Il background presentato è dunque una dimensione reale ben individuata. Tuttavia, mercé un' indubbia capacità scritturale, è proprio dentro tale contesto factual che la storia raccontata in La Punizione dal giornalista Salvatore Scalia sa diventare momento dotato di qualità letteraria. Ed è sempre dentro questo contesto definito che una dolorosa vicenda di cronaca di mafia, come quella dei quattro ragazzi catanesi spariti nel nulla una trentina di anni fa, riesce infine a trasformarsi in exempla che è sintesi di esperienza universale.
La metamorfosi stilistica e di genere procede di pari passo con il divenire del plot e con il conseguente espandersi dell’universo di riferimento. C’è una vena verista, per esempio, nell’incipit descrittivo, popolato di personaggi colorati, mossi da ragioni istintive, dotati della felicità ancestrale dell’Essere che é vivo ed che fa dell’affermazione di questo esistere la prima necessità del quotidiano. Tutto accade in un presente angosciato ma da preferirsi comunque ad un futuro incerto, mentre gocce di ciò che è stato rivivono per lo più nella memoria prodigiosa di Ginetto, meravigliano, stupiscono, ma non prendono mai abbastanza.

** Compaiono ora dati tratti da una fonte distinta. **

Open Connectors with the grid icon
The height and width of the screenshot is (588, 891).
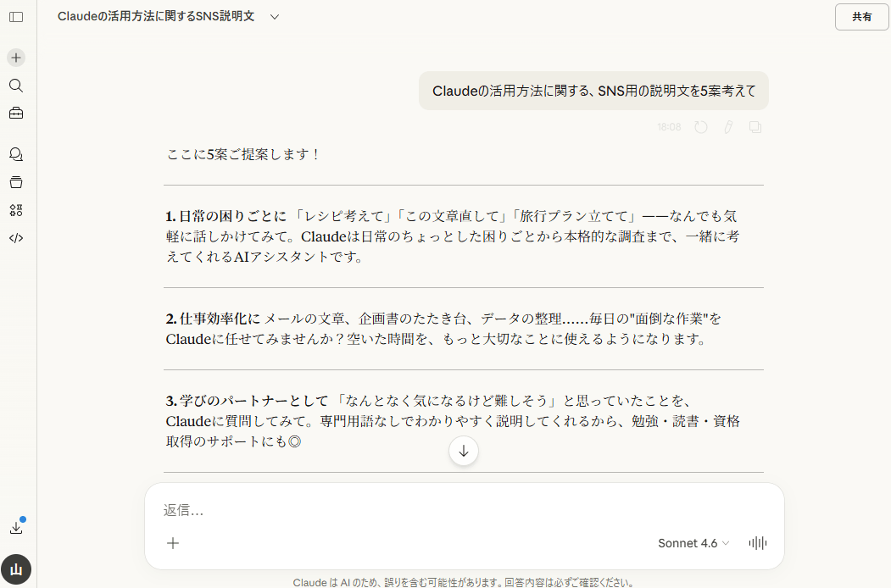[15, 209]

L’ammirazione è dono da distribuire con parsimonia. Di sicuro la reclamano le capacità superiori di Pippo Pernacchia, la generosità dello Zio Strano, i seni acerbi di Agatina, “il rumore rauco delle marmitte truccate” delle Vespe che sfrecciano sulle strade sterrate di campagna, il flipper della sala giochi, le indubbie doti di Alfio il meccanico nel gestire le relazioni coi clienti, ma poco o null’altro. Invece, di calcio, donne e motori sono conditi anche i discorsi di almeno quattro dei carusi di San Cristoforo: Pinuccio, Gianni, Melo, Tano. Quei discorsi imprestati dagli adulti, che copiano l’idioletto ricamato di minchie e di buttane dei veri uomini d’onore e guardano al mondo con il loro stesso animo diffidente.

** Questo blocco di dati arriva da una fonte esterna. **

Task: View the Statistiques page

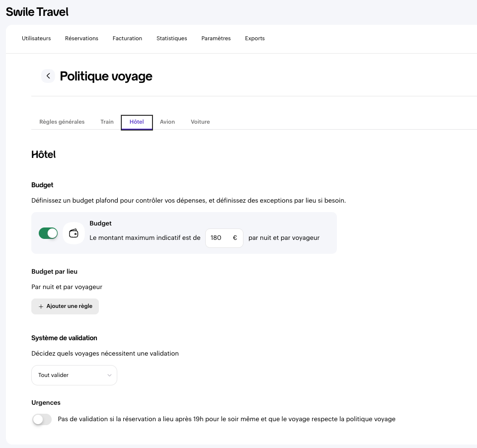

Conseguenza delle azioni e delle intenzioni che realizzano la trama è, sul piano ideale, un lento ma progressivo trasformarsi del romanzo in una sorta di testo teatrale sui generis. Meglio ancora La Punizione diventa un En Attendent Godot sui generis! Come un novello Beckett 1, Scalia è maestro nel creare l’impressione che i suoi characters vivano adesso liberati da ogni obsoleta costrizione narrativa e si muovano dotati di una più completa identità sul palcoscenico ricreato. Questa metamorfosi è in realtà dovuta e ha, tra gli altri, lo scopo di ricordarci che l’universo vagamente bucolico descritto nell’incipit è in realtà una dimensione reale-ombra che esiste in virtù delle ferree ed immutabili leggi cosmiche che la governano. Una dimensione dove “Ognuno deve stare al suo posto, con le buone o con le cattive” (La Punizione, pag. 119).

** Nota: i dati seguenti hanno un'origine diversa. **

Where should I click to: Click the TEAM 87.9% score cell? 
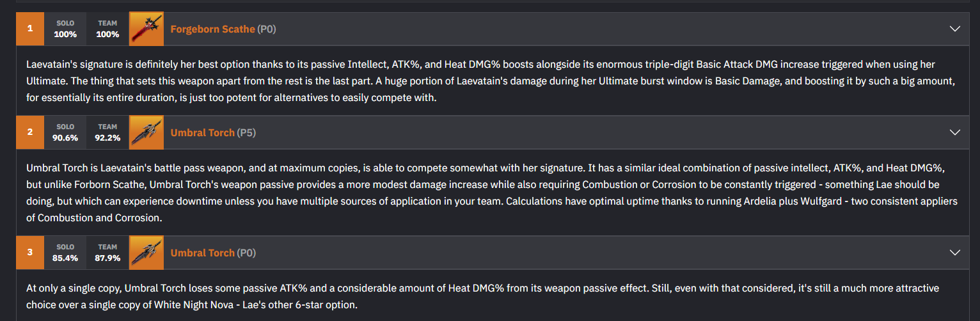(x=107, y=253)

A trasfigurazione completata, gli stessi personaggi sono ormai diventati delle marionette, dei pupi nelle mani del deus ex machina di turno, ovvero di quel Grande Puparo che da questo momento in poi, sopprimendo ogni libero arbitrio, ne domerà anche l’intenzione vagamente accarezzata, suggerirà le battute e, in ultima analisi, deciderà del destino di ognuno. La farsa manieristica diviene tragedia nel momento stesso in cui l’illusione catartica è spezzata dall’intrusione irriverente dell’Io critico che non può fare a meno di ricordarsi di quell’altra storia-fotocopia del play rappresentato. Quella storia accaduta veramente. In quel di Catania. Nel quartiere di San Cristoforo. Trenta anni prima. Circa.
Fuor di metafora, ma senza svelare il dettaglio di un testo di cui si raccomanda la lettura, c’è da dire che, a differenza del famoso play beckettiano, La Punizione presenta un Godot perfettamente identificato, un Godot dotato di un nome ed un cognome che, il divenire del racconto lo dimostra, è salutare non dimenticare. Soprattutto, a differenza del play beckettiano, La Punizione presenta un Godot che arriva sempre, forse con il ritardo proprio della primadonna, ma non ci sono dubbi sul fatto che arriva sempre e che quel momento fatidico necessariamente coincida con il climax del narrato. Impossibile coltivare illusioni in merito! Così come è impossibile pensare di fuggire la sua giusta collera di dio turlupinato!
Infine, come in ogni palcoscenico che si rispetti, anche lo spazio teatrale presentato nel testo in esame, non manca dell’indispensabile botola. Nello specifico, una botola-pozzo anticamera dell’inferno che attende ogni peccatore che abbia anche solo osato pensare di scardinare le fondamenta di una dimensione cosmica altrimenti perfetta; una botola-pozzo capace di sanare, nel suo profondofondo, tra le pareti umide, che sanno di marcio, ogni offesa arrecata, ogni sgarro subito, in grado di reintegrare l’onore e quindi restituire dignità ad ogni Grande Puparo ingannato, ma pur anche ad ogni suo lontano parente; una botola-pozzo subdola nel suo tronfio tentativo di indurre l’astante a mettere in dubbio persino l’esistenza dei quattro carusi di cui si è già detto.
Ma anche una botola-pozzo che, nonostante tutto, auspichiamo, non possa mai diventare paravento davanti ai nostri occhi. Piuttosto, dovrebbe essere proprio la sua naturale ed inequivocabile infelicità ad invitarci ad andarla a sfidare. E a guardarla. Dentro.
 
Nota: 1 Samuel Beckett, (Dublino 1906 - Parigi 1989), drammaturgo, poeta e romanziere irlandese, massimo esponente, insieme a Eugène Ionesco, del cosiddetto Teatro dell’Assurdo.